**Problem to solve:**
Reproduce the records verbatim, from the line containing "Task: Open the Realtime clock icon" up to and including the line containing "Looking at the screenshot, I should coord(136,98).". Omit the pictures from your answer.

== Material provided

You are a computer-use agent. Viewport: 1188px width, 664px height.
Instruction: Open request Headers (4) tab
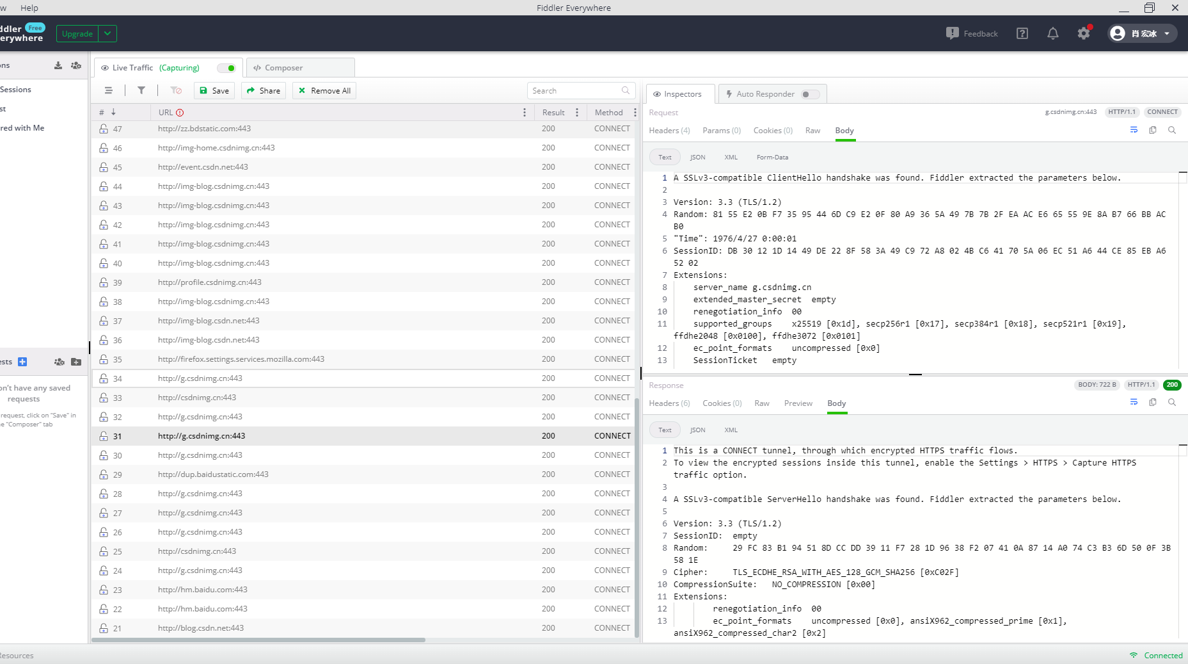(x=669, y=131)
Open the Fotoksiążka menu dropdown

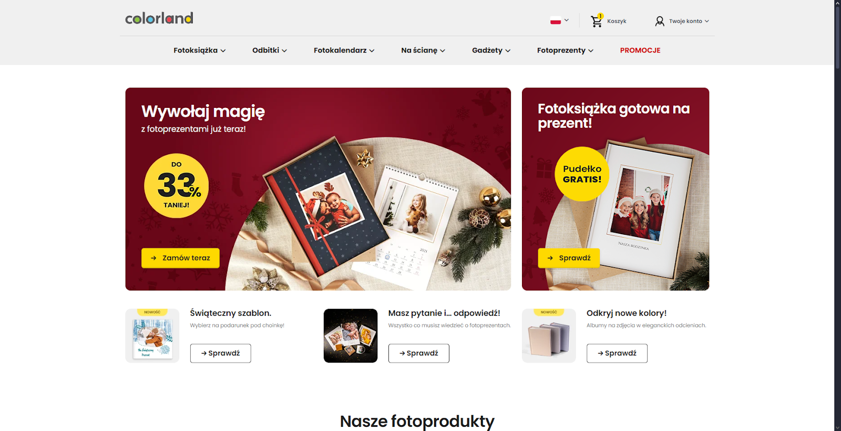point(200,51)
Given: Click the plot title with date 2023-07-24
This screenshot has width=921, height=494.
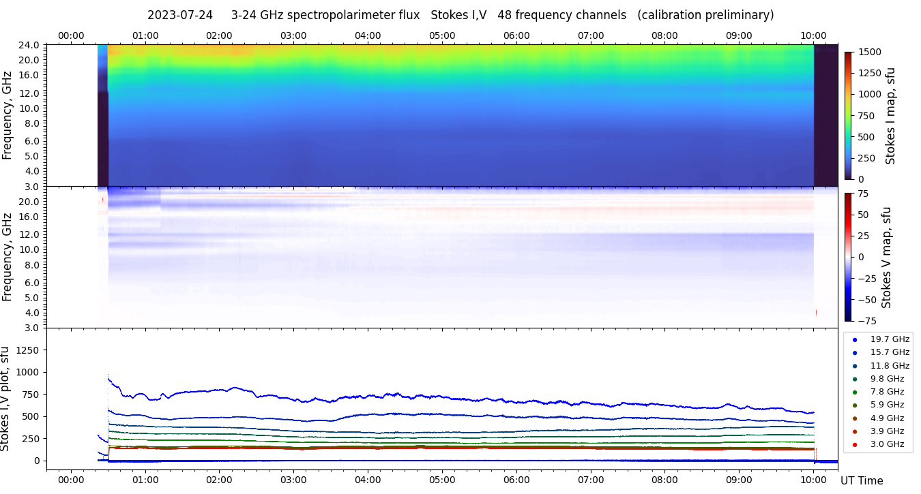Looking at the screenshot, I should pyautogui.click(x=461, y=15).
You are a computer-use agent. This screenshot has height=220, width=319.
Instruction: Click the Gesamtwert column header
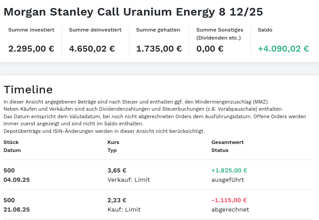coord(227,142)
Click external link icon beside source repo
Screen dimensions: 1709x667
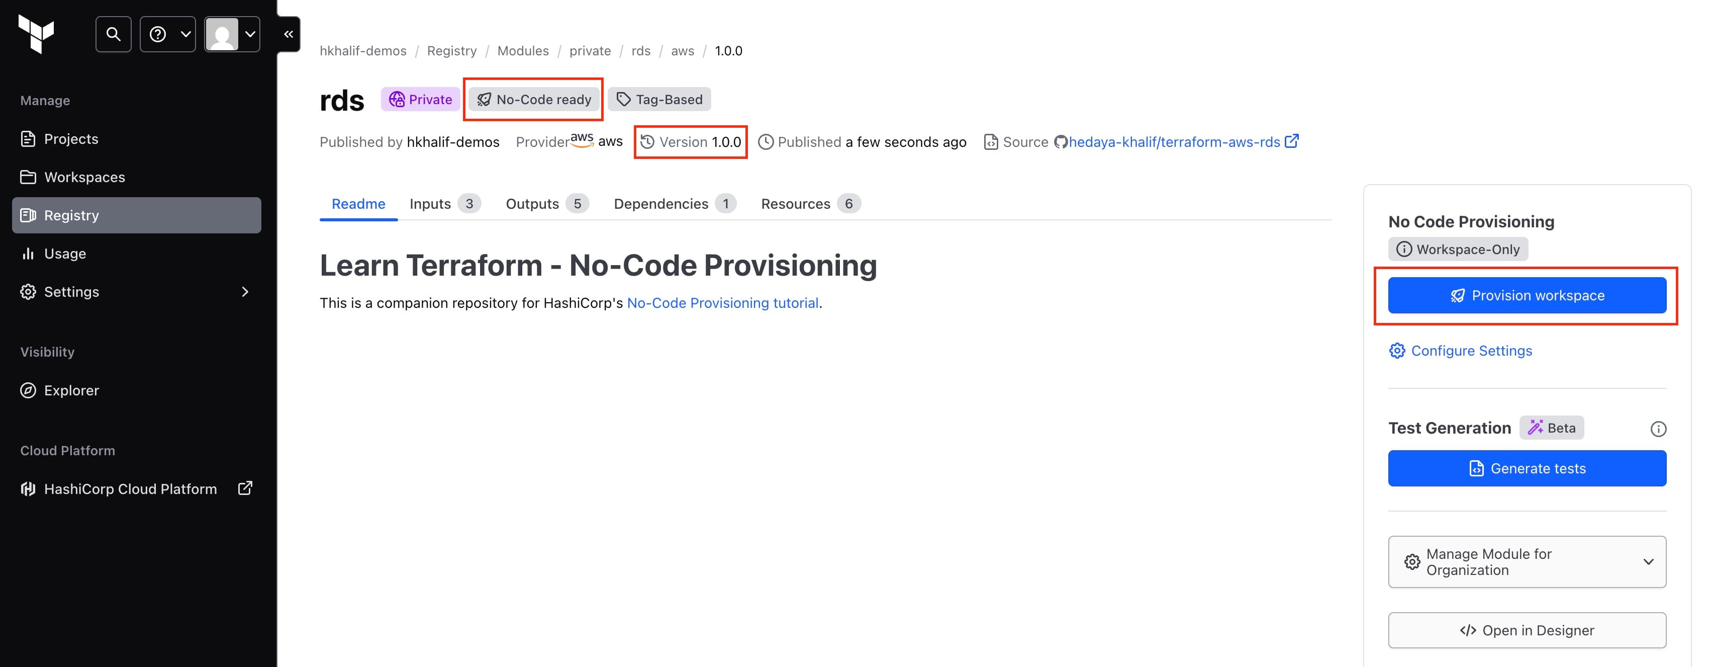tap(1292, 141)
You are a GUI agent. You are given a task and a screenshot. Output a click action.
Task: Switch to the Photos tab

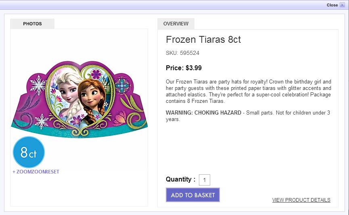click(32, 24)
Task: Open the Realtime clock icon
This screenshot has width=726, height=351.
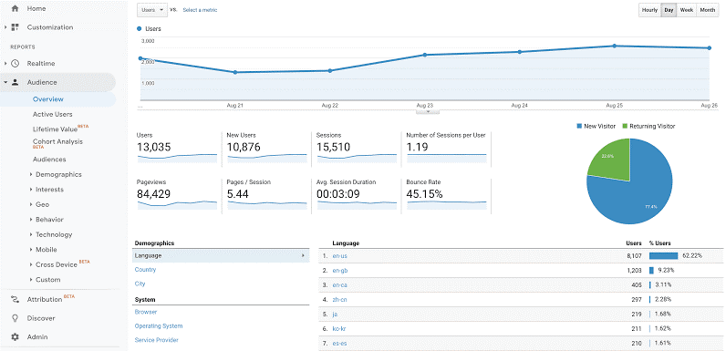Action: tap(15, 64)
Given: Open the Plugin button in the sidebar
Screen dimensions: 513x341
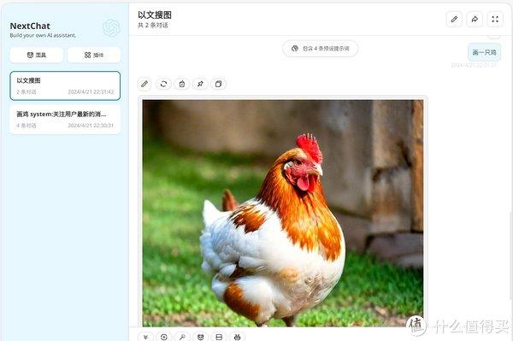Looking at the screenshot, I should [94, 55].
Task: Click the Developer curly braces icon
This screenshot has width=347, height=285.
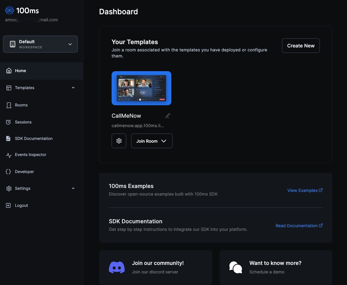Action: coord(9,172)
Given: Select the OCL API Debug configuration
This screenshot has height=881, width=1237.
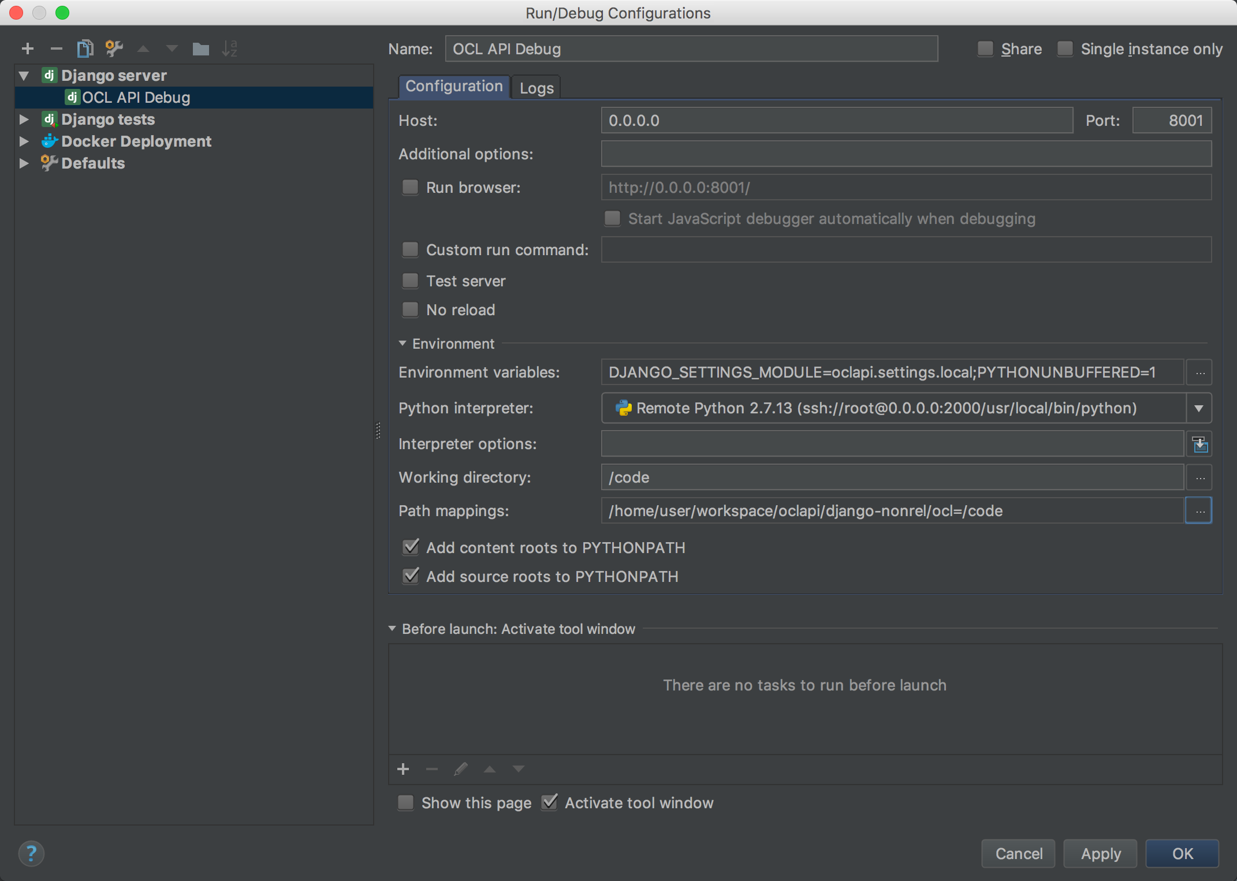Looking at the screenshot, I should coord(136,98).
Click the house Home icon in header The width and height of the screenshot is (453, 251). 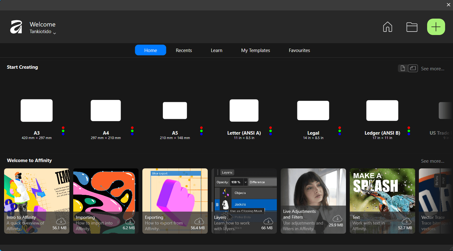click(387, 27)
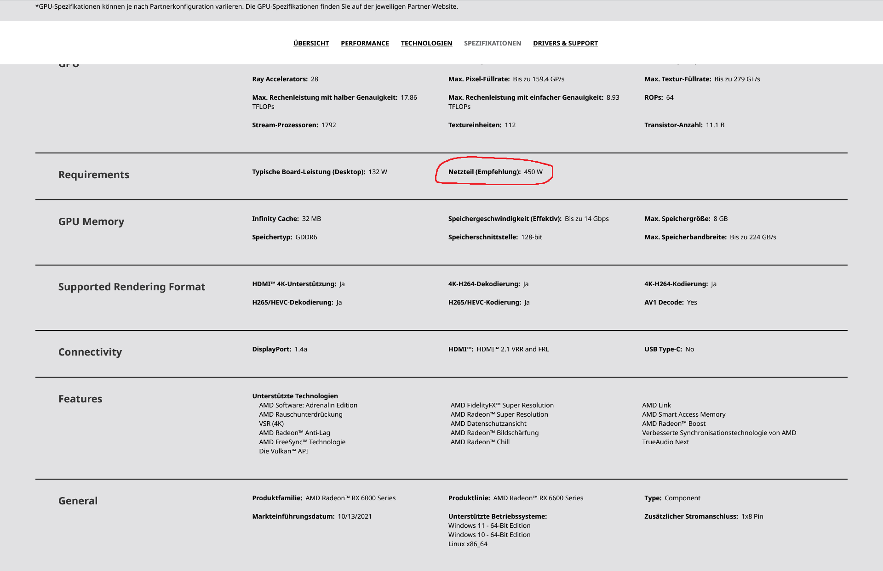Open the ÜBERSICHT navigation tab
The image size is (883, 571).
click(x=311, y=43)
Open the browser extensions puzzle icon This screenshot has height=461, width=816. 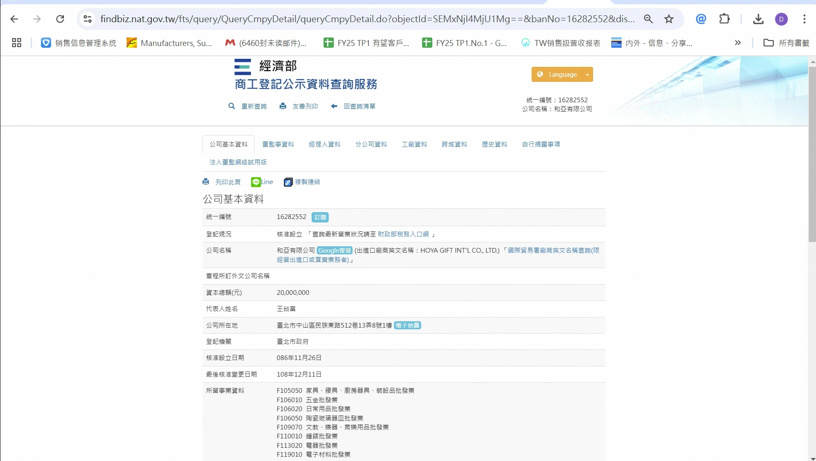tap(724, 19)
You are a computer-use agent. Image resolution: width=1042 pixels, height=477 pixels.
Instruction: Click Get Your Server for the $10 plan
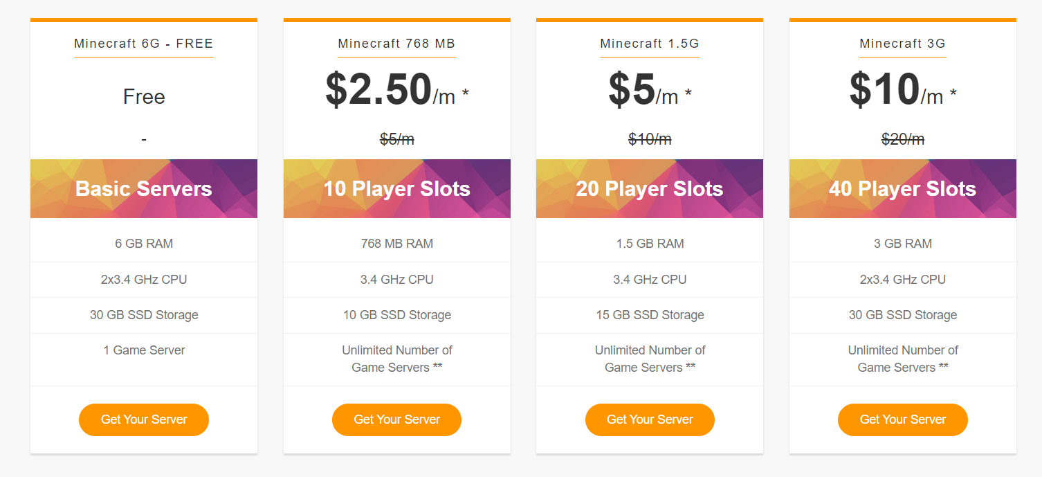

====

**Response to the exercise:**
Task: Open the Realtime clock icon
This screenshot has width=726, height=351.
Action: tap(15, 64)
Given: Open the Plugin button in the sidebar
Screen dimensions: 513x341
Looking at the screenshot, I should [94, 55].
Task: Click the Developer curly braces icon
This screenshot has width=347, height=285.
Action: coord(9,172)
Given: Select the OCL API Debug configuration
This screenshot has height=881, width=1237.
Looking at the screenshot, I should coord(136,98).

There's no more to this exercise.